Three Revised Kalman Filtering Models for Short-Term Rail Transit Passenger Flow Prediction

1Beijing Urban Transportation Infrastructure Engineering Technology Research Center, Beijing University of Civil Engineering and Architecture, Beijing 100044, China
2Institute of Transportation Engineering, Tsinghua University, Beijing 100084, China
3Parsons Transportation Group, 100 Broadway, New York, NY 10005, USA
4New Jersey Department of Transportation (NJDOT), 1035 Parkway Avenue, Trenton, NJ 08625, USA

Received 16 December 2015; Accepted 10 March 2016

Academic Editor: Payman Jalali

Copyright © 2016 Pengpeng Jiao et al. This is an open access article distributed under the Creative Commons Attribution License, which permits unrestricted use, distribution, and reproduction in any medium, provided the original work is properly cited.
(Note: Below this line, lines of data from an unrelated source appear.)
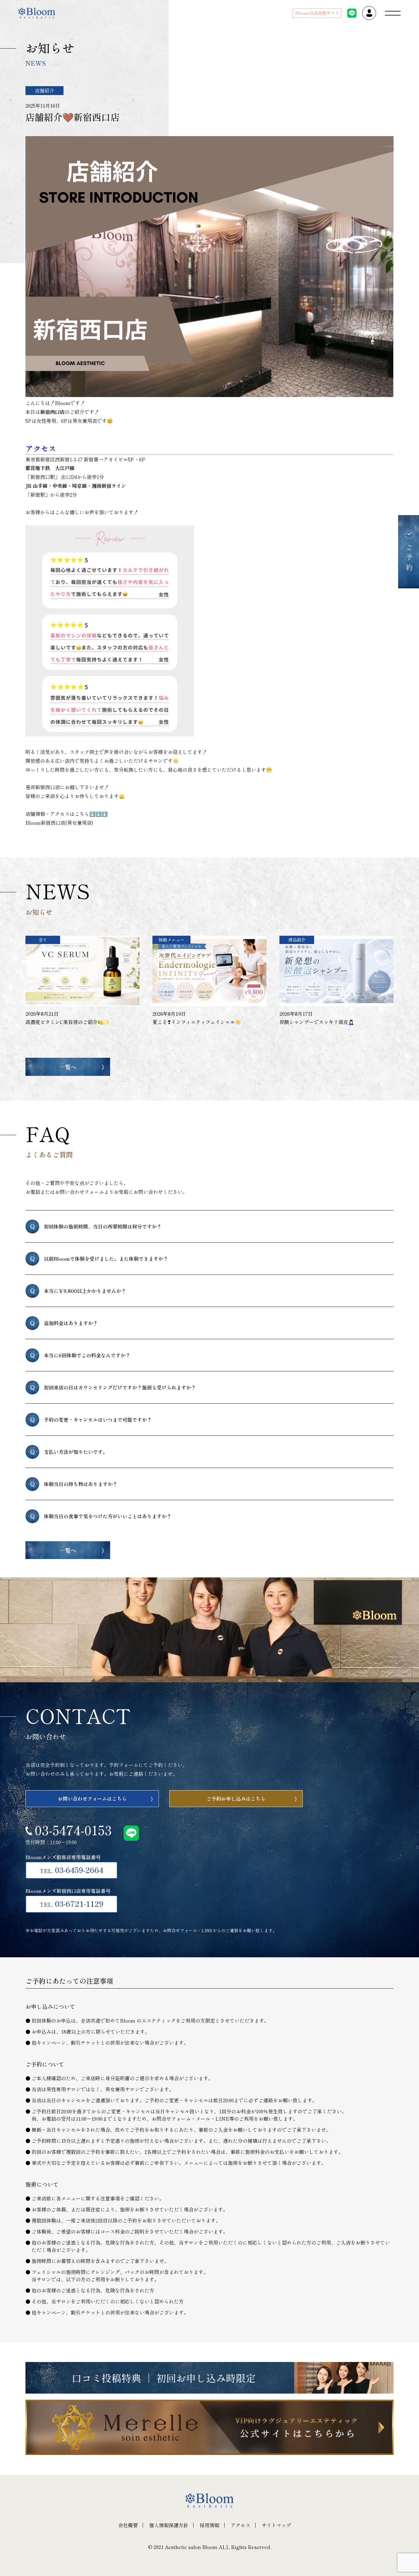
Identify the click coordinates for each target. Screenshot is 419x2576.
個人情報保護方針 (168, 2525)
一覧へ (68, 1067)
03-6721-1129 (71, 1903)
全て (43, 940)
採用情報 (209, 2525)
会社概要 (128, 2525)
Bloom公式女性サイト (317, 13)
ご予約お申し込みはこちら (235, 1798)
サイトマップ (276, 2525)
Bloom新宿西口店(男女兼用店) (59, 822)
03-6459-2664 (71, 1869)
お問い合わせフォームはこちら (92, 1798)
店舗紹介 (44, 90)
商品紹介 (297, 940)
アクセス (240, 2525)
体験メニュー (171, 940)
Short-term prediction of passenger flow is very important for the operation and management of a rail transit system. Based on the traditional Kalman filtering method, this paper puts forward three revised models for real-time passenger flow forecasting. First, the paper introduces the historical prediction error into the measurement equation and formulates a revised Kalman filtering model based on error correction coefficient (KF-ECC). Second, this paper employs the deviation between real-time passenger flow and corresponding historical data as state variable and presents a revised Kalman filtering model based on Historical Deviation (KF-HD). Third, the paper integrates nonparametric regression forecast into the traditional Kalman filtering method using a Bayesian combined technique and puts forward a revised Kalman filtering model based on Bayesian combination and nonparametric regression (KF-BCNR). A case study is implemented using statistical passenger flow data of rail transit line 13 in Beijing during a one-month period. The reported prediction results show that KF-ECC improves the applicability to historical trend, KF-HD achieves excellent accuracy and stability, and KF-BCNR yields the best performances. Comparisons among different periods further indicate that results during peak periods outperform those during nonpeak periods. All three revised models are accurate and stable enough for on-line predictions, especially during the peak periods.